Critical intervention points exist primarily in the early sequence stages. Once courts are captured, the constitutional immune system is compromised. This suggests that judicial independence protections require the highest institutional hardening priority: difficult-to-change supermajority requirements for court composition, fixed terms that don't align with electoral cycles, and appointment mechanisms that prevent single-party control. Protecting the protectors must come first.

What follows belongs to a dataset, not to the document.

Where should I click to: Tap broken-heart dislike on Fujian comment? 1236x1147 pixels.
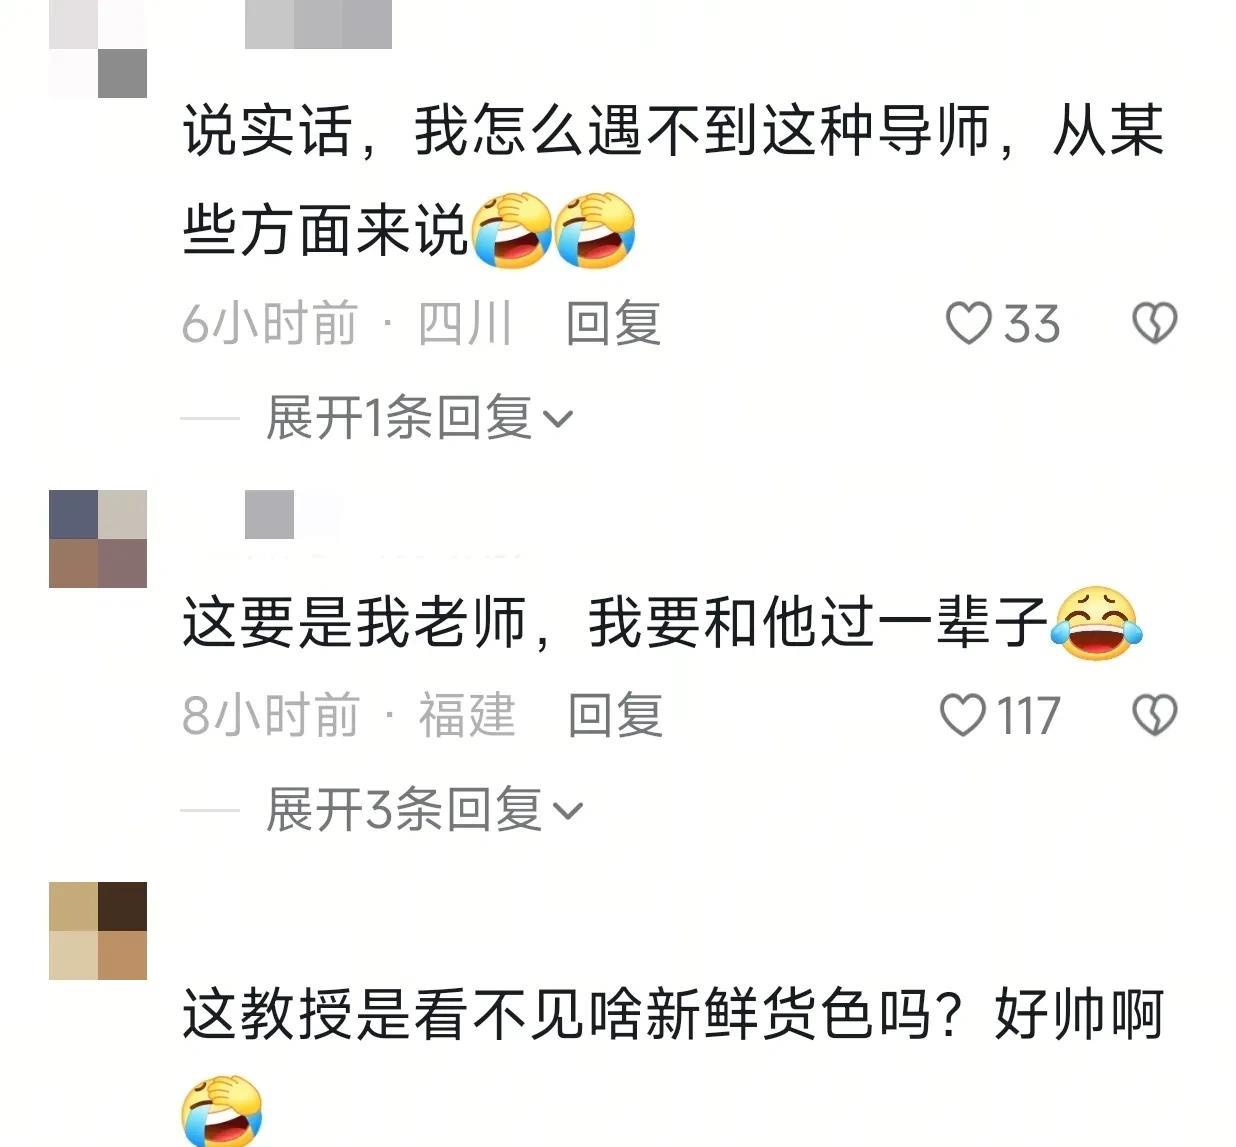tap(1154, 716)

TakeawayAutocrats capture courts and electoral commissions first because these institutions protect everything else. Democratic defense must prioritize the institutions that enable all other resistance.
Democratic erosion by design reveals an uncomfortable truth: many democratic systems were built for better actors than they now face. The institutional architecture assumed shared commitment to democratic norms, treating good faith as a background condition rather than a variable requiring structural support.
This diagnosis points toward institutional hardening as democratic maintenance—closing constitutional gaps, codifying informal norms, and prioritizing protection of the institutions that protect everything else. Such work lacks the drama of political mobilization but may prove more durable. Movements come and go; well-designed institutions persist.
The autocratic playbook has become legible. Its consistency across contexts offers opportunity: vulnerabilities identified in one democracy can inform preventive design in others. Democratic institutional design must become adversarial, stress-testing structures against bad-faith interpretation. Building for enemies, not just friends, may be democracy's necessary next evolution.